**Consigne:**
D'après l'extrait de page, quelles deux grandes figures littéraires ont accompagné les débuts de Patrick Modiano ?

**Extrait de page:**
/---

Patrick Modiano, le 20 novembre 1978 à Paris. (Photo AFP)
publié le 9 octobre 2014 à 19h26

Dans un entretien accordé à Libération en 2007, à l'occasion de la publication de Dans le café de la jeunesse perdue, Patrick Modiano évoquait deux grandes figures littéraires qui ont accompagné ses débuts, Raymond Queneau et Paul Morand, et des textes qui ont marqué sa jeunesse.

Le premier écrivain que vous avez connu est Raymond Queneau. Plus tard, avec André Malraux, il a été témoin à votre mariage. Comment est-il entré dans votre vie ?

\---

**Données enregistrées:**

/---

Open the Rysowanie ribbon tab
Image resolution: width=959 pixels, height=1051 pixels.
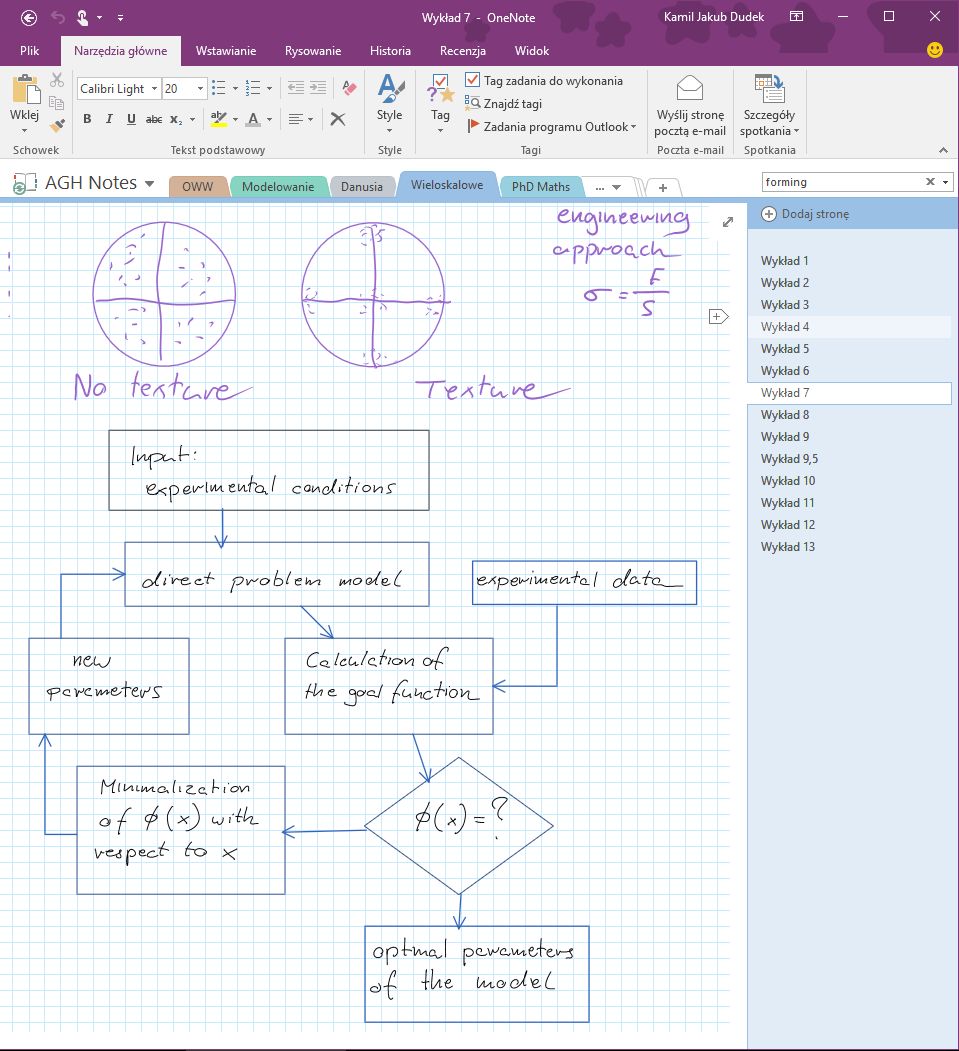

\---

**Corrigé:**
Raymond Queneau et Paul Morand.